An illuminating read for anyone interested in the inner workings of the Catholic Church; for prelate-fiction superfans, it...

Harris, creator of grand, symphonic thrillers from Fatherland (1992) to An Officer and a Spy (2014), scores with a chamber piece of a novel set in the Vatican in the days after a fictional pope dies.

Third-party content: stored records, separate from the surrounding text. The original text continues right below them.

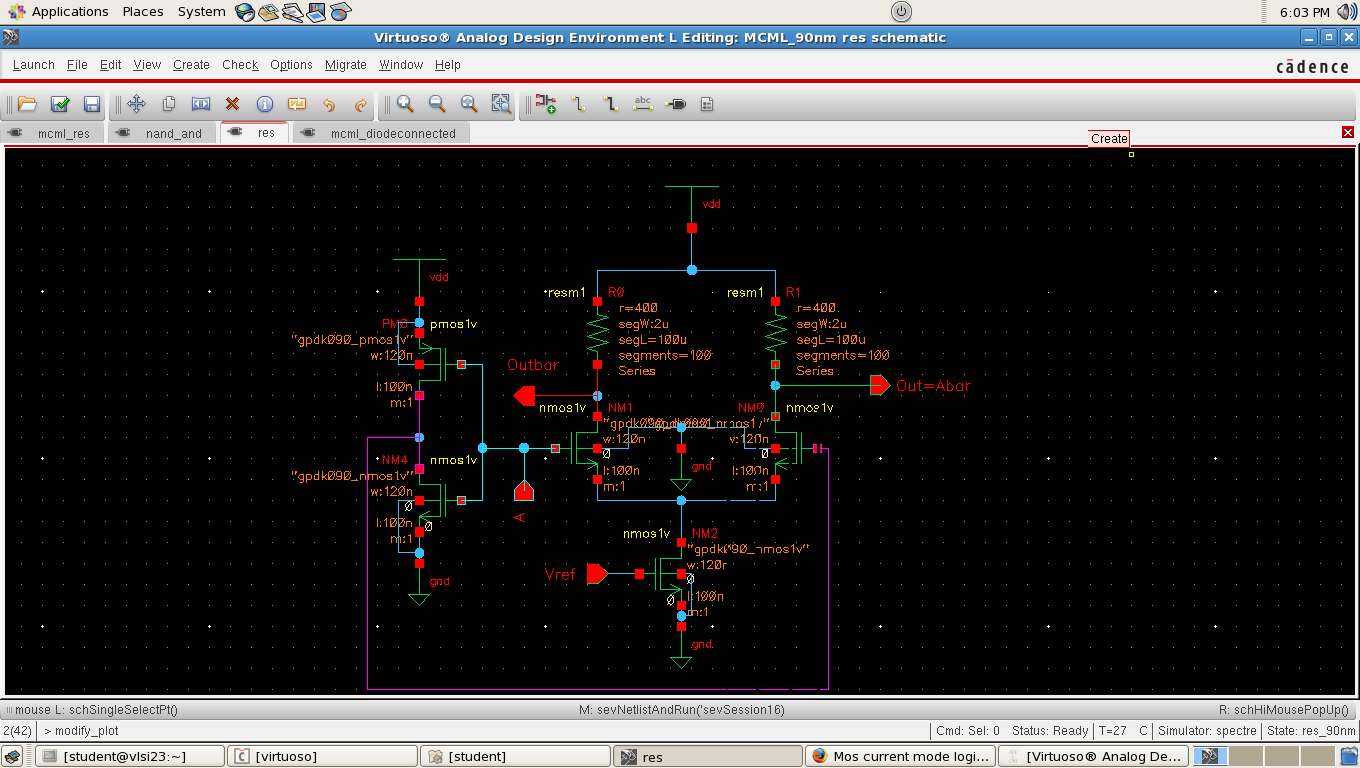This screenshot has width=1360, height=768.
Task: Switch to the mcml_diodeconnected tab
Action: coord(393,133)
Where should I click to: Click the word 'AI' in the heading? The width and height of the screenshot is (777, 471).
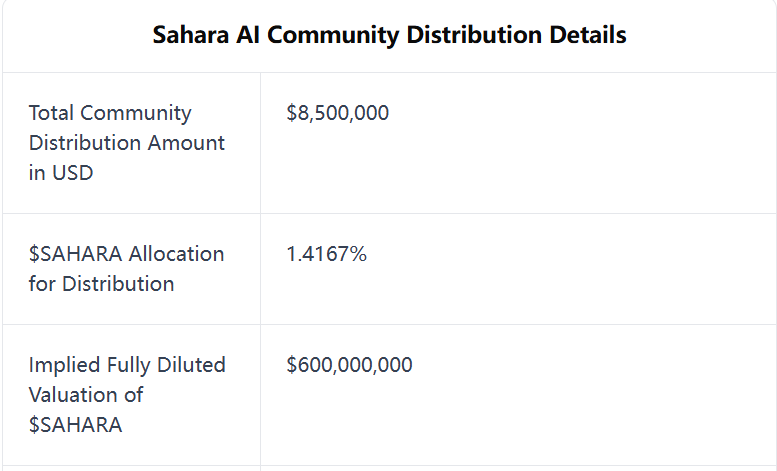tap(247, 35)
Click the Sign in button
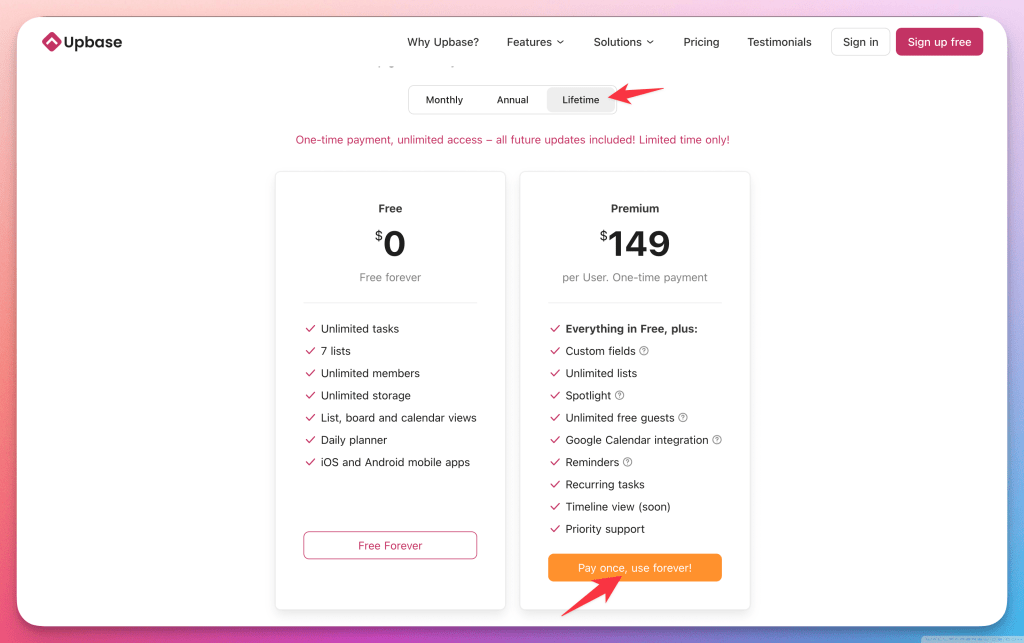 click(860, 42)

Fictional, yes, but the nameless pontiff has a lot in common with our own Francis: he’s famously humble, shunning the lavish Apostolic Palace for a small apartment, and he is committed to leading a church that engages with the world and its problems. In the aftermath of his sudden death, rumors circulate about the pope’s intention to fire certain cardinals. At the center of the action is Cardinal Lomeli, Dean of the College of Cardinals, whose job it is to manage the conclave that will elect a new pope. He believes it is also his duty to uncover what the pope knew before he died because some of the cardinals in question are in the running to succeed him. “In the running” is an apt phrase because, as described by Harris, the papal conclave is the ultimate political backroom—albeit a room, the Sistine Chapel, covered with Michelangelo frescoes. Vying for the papal crown are an African cardinal whom many want to see as the first black pope, a press-savvy Canadian, an Italian arch-conservative (think Cardinal Scalia), and an Italian liberal who wants to continue the late pope’s campaign to modernize the church. The novel glories in the ancient rituals that constitute the election process while still grounding that process in the real world: the Sistine Chapel is fitted with jamming devices to thwart electronic eavesdropping, and the pressure to act quickly is increased because “rumours that the pope is dead are already trending on social media.”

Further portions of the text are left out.